[RECORDS FOR PROCESSING — start]
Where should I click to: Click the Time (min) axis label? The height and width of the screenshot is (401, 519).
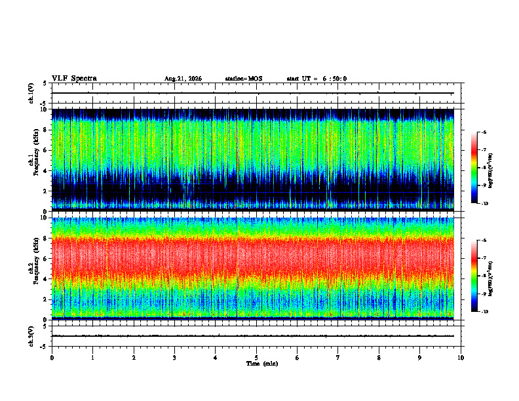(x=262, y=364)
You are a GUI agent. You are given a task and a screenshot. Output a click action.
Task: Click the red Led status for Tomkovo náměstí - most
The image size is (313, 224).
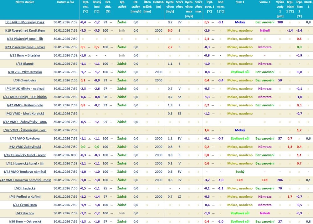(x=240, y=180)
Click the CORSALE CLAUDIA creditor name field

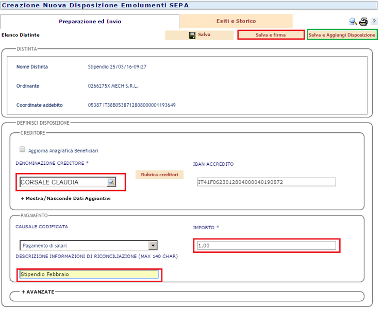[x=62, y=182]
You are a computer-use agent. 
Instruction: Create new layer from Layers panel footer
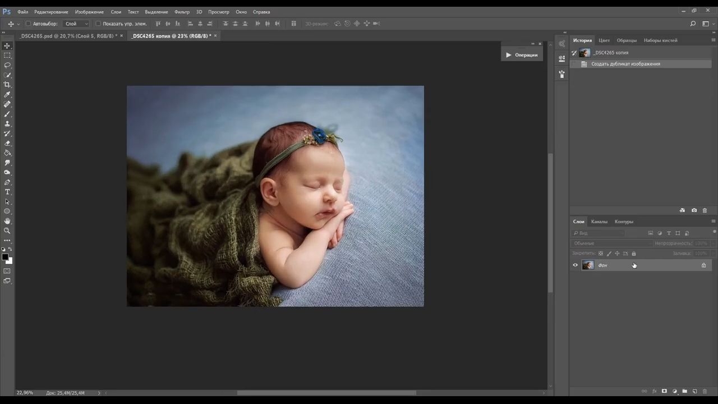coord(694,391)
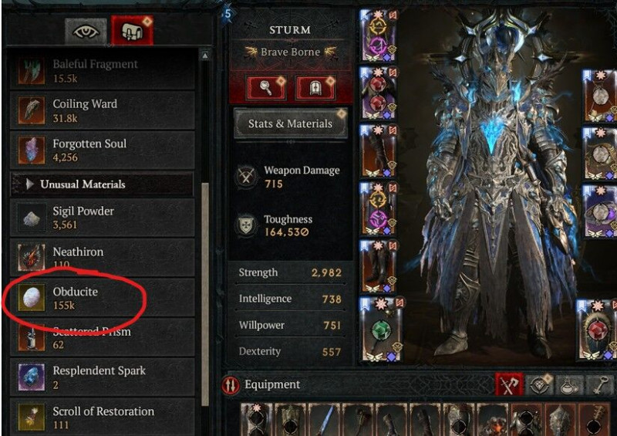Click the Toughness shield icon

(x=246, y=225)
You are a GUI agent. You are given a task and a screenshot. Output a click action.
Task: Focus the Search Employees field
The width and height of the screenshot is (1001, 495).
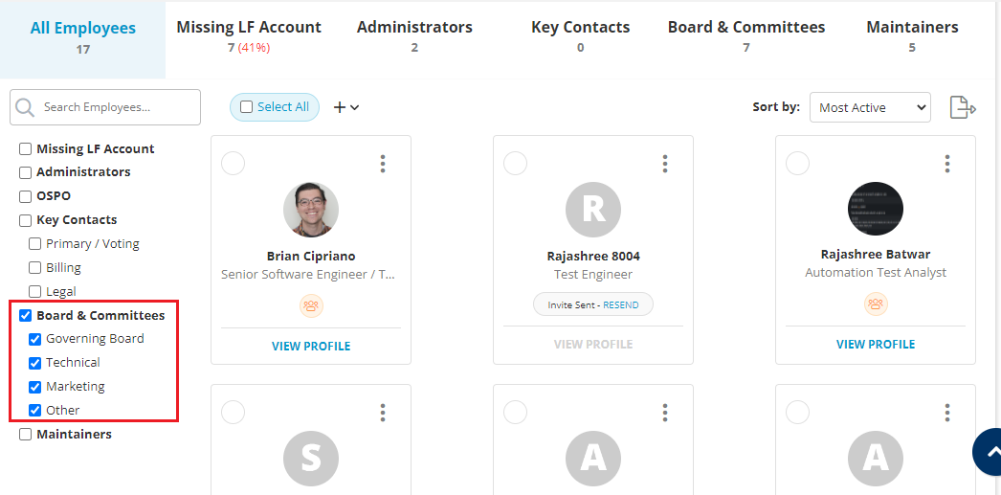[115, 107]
[RECORDS FOR PROCESSING — finish]
:: EXERCISE PROMPT ::
Return exactly the lines that begin with the one containing "Task: Click the" and end with the final line of the data above; include no pictures.

:: RESPONSE AREA ::
Task: Click the red Led status for Tomkovo náměstí - most
The image size is (313, 224).
(x=240, y=180)
Click the CORSALE CLAUDIA creditor name field

[x=62, y=182]
You are a computer-use agent. 
Instruction: Create new layer from Layers panel footer
coord(694,391)
Click the Toughness shield icon

(x=246, y=225)
You are a GUI agent. You are given a task and a screenshot. Output a click action.
Task: Focus the Search Employees field
The width and height of the screenshot is (1001, 495).
[115, 107]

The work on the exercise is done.